本文によると、ワィファニヤでイイススのために設けられた晩餐で供事したのは誰か。

==== 本文

2023年01月22日 13:17
第12章 (イオアン福音)
1 逾越節の前六日、イイスス ワィファニヤに來れり、卽ラザリ嘗て死して彼が死より復活せしめし者の居る所なり。
2 彼處に於て彼の爲に晩餐を設けたり、マルファ供事し、ラザリは彼と偕に席坐せし者の一たり。
3 マリヤは純良なるナルドの価貴き香膏一斤を執りて、イイススの足に膏り、己の髪を以て其足を拭へり、家は香膏の香気に滿たされたり。
4 其門徒の一、シモンの子イウダ イスカリオト、卽彼を賣らんとする者曰く、
5 何ぞ、此の香膏を銀三百に售りて、貧しき者に施さざりし。

========
==== 記録データ

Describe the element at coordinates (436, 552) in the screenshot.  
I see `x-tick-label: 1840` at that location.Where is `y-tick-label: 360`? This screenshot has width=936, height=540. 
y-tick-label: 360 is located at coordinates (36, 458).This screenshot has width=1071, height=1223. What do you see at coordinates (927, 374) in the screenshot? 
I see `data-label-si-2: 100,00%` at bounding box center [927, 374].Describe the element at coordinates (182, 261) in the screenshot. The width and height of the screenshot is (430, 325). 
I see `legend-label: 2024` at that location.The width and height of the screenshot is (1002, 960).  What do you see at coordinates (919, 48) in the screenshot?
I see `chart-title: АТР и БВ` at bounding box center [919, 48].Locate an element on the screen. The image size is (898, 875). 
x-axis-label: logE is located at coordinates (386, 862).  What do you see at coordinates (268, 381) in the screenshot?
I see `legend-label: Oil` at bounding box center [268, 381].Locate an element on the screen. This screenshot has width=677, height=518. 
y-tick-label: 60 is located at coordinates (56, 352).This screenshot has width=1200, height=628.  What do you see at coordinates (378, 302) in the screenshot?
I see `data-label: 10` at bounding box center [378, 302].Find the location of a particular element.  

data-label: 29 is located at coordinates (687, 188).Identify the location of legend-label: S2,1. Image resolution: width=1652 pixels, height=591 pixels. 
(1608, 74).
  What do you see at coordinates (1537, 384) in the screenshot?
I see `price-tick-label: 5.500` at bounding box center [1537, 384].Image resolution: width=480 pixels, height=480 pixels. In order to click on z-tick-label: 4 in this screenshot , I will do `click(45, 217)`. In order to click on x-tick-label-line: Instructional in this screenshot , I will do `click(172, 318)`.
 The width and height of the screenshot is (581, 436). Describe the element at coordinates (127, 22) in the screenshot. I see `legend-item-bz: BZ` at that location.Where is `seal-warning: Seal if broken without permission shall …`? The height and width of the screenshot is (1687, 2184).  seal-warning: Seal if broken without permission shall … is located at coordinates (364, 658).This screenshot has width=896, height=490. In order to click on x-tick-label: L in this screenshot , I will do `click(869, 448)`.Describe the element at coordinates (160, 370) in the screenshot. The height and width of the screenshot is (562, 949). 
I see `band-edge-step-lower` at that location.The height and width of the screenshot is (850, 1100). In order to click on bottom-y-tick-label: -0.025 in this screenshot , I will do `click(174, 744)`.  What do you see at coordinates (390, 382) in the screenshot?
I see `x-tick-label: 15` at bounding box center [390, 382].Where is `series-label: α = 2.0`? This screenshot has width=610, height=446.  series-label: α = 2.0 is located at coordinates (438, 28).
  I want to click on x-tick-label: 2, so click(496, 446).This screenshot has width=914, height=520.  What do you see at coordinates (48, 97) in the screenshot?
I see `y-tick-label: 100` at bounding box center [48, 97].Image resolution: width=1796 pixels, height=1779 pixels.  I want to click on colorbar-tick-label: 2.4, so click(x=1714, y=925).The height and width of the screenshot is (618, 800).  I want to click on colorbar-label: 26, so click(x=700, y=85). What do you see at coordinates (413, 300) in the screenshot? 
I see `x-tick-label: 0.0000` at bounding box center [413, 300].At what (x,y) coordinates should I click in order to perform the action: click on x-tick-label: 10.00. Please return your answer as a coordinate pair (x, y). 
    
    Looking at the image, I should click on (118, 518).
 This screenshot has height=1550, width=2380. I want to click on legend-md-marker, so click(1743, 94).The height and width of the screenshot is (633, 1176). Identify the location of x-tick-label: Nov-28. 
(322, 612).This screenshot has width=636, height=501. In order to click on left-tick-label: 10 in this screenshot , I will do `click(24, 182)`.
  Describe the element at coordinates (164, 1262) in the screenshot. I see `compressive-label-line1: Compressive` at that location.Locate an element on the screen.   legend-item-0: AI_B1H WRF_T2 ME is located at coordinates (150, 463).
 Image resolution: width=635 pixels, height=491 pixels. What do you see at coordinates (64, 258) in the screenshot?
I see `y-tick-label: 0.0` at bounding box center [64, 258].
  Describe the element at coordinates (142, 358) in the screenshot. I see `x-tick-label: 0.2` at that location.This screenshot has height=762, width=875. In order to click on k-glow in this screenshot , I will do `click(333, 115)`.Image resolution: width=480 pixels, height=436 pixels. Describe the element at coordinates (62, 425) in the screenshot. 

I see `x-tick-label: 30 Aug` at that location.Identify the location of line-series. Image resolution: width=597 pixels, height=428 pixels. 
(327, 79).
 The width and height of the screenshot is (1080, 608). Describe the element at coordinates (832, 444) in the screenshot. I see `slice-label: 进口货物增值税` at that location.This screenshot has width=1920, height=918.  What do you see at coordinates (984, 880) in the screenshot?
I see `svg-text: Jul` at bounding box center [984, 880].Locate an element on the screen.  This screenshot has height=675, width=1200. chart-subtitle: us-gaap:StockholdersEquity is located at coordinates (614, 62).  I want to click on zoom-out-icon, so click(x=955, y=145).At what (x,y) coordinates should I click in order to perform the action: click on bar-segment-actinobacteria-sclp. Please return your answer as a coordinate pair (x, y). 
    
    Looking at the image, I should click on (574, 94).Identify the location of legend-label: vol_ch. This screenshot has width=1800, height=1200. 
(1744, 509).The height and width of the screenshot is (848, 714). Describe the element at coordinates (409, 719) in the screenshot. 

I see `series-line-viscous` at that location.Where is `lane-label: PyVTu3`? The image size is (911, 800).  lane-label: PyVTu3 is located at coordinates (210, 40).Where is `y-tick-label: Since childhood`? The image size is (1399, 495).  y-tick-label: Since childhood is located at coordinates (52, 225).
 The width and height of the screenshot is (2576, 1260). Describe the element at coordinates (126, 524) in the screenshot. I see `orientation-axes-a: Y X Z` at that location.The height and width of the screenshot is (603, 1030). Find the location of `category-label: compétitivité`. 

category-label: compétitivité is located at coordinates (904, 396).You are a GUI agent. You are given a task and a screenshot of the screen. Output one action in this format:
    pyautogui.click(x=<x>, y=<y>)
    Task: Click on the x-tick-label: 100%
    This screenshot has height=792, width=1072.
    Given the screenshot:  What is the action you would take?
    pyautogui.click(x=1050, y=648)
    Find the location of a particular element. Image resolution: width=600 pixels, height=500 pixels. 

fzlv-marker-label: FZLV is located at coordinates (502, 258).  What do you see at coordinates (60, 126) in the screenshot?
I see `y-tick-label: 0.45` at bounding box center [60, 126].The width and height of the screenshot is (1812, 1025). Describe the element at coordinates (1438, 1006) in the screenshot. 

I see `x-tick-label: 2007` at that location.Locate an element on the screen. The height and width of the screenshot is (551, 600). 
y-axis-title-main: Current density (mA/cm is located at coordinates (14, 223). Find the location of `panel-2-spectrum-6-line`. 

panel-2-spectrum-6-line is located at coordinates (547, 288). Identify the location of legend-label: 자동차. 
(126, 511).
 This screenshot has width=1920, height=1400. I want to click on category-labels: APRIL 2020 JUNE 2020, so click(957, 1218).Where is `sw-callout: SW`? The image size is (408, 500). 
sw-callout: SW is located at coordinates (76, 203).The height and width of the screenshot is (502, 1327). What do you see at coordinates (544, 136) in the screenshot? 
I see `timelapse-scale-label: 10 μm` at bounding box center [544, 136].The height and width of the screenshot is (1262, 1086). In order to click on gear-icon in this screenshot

========

* 課題の解答: 供事したのはマルファである。